Rui Amorim

Personal information
- Full name: Rui Miguel Félix Amorim Reis
- Date of birth: 8 April 1977 (age 48)
- Place of birth: Porto, Portugal

Managerial career
- Years: Team
- 2000–2002: Foz [pt] (assistant)
- 2005–2008: Canidelo [pt]
- 2008–2010: Pedras Rubras
- 2010: Ribeirão (assistant)
- 2010–2012: Boavista (assistant)
- 2014–2015: Mirandela
- 2015–2016: Benfica Castelo Branco
- 2016: Salgueiros
- 2016: Santa Clara
- 2017–2018: União Leiria
- 2018–2019: Vizela
- 2019: Fátima
- 2021: Condeixa
- 2021–2022: Salgueiros
- 2023–2024: Znojmo
- 2024–2025: Sreenidi Deccan
- 2025–: Laçi

= Rui Amorim =

Portuguese football manager

Rui Miguel Félix Amorim Reis (born 8 April 1977) is a Portuguese football manager who is the head coach of Laçi in Albania.

He spent most of his career in the lower leagues of his country, with a brief spell in the second tier for Santa Clara in 2016. From 2023, he worked abroad, in the Czech Republic, India and Albania.

==Career==
Born in Porto, Amorim was an assistant manager at Futebol Clube da Foz, Boavista F.C. and G.D. Ribeirão, as well as a conditioning coach at Vilanovense F.C. and Varzim S.C. and manager of Sport Clube de Canidelo and F.C. Pedras Rubras.
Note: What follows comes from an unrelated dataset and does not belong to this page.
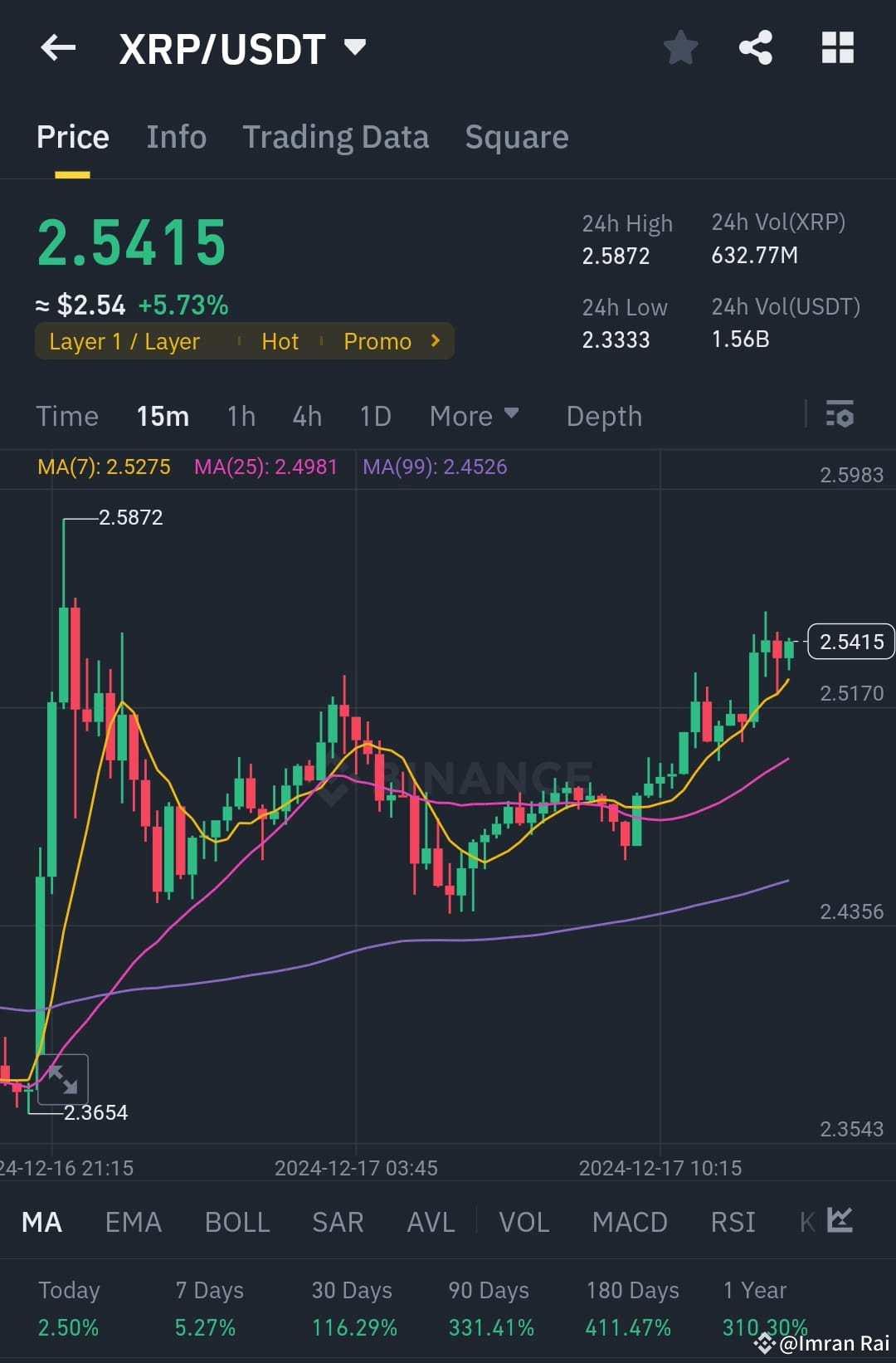Enable the MACD indicator
This screenshot has height=1363, width=896.
point(630,1221)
In 2014–15 and 2015–16 respectively, Amorim was the manager of SC Mirandela and Sport Benfica e Castelo Branco. He helped both teams to the promotion series of the Campeonato de Portugal.

Amorim was hired at S.C. Salgueiros of his home city in July 2016. On 6 October, he climbed up a level by being hired at C.D. Santa Clara of the LigaPro, when Quim Machado left after only two weeks. Having won once in 11 games, he was replaced by Carlos Pinto two months later.
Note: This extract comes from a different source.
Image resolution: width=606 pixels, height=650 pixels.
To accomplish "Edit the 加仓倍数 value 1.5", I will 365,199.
On 18 January 2017, Amorim returned to the third tier at fourth-placed U.D. Leiria, signing an 18-month contract. He won 15 and lost 3 games over the remainder of the season, although the club were placed in the relegation series. By 8 October 2017, Leiria were the only team in Portugal's top three leagues to have won all their games (five in the league and two in the Taça de Portugal), as owner Alexander Tolstikov targeted a future place in European competitions. The team however missed out on promotion after losing their playoff semi-final to C.D. Mafra on the away goals rule in May 2018.

In June 2018, 41-year-old Amorim signed with F.C. Vizela and was tasked with winning promotion to the second tier. His team fell in the playoff quarter-finals, again on the away goals rule, this time to U.D. Vilafranquense.

Amorim returned to the Leiria District and signed for C.D. Fátima in 2019. He left by mutual consent on 21 November, with the club in 8th place after 11 games.

On 26 January 2021, Amorim signed for Clube Condeixa for the remainder of the season. He returned to Salgueiros for the following campaign. In April 2022, with his exit for disciplinary reasons not concluded, the team played their promotion series game away to Leça F.C. with no manager.

In October 2023, Amorim moved for the first foreign job of his career, at 1. SC Znojmo FK of the Moravian-Silesian Football League, in the third tier of the Czech Republic. His squad featured nine compatriots and only one national. He left in September 2024 and joined Sreenidi Deccan FC of India's I-League. He was sacked in January, with the club in 9th place halfway through the season, with 3 wins and 11 points from 10 games.

Amorim was appointed as head coach of KF Laçi in June 2025. The club had been relegated to the second tier of Albanian football for the first time in 16 years.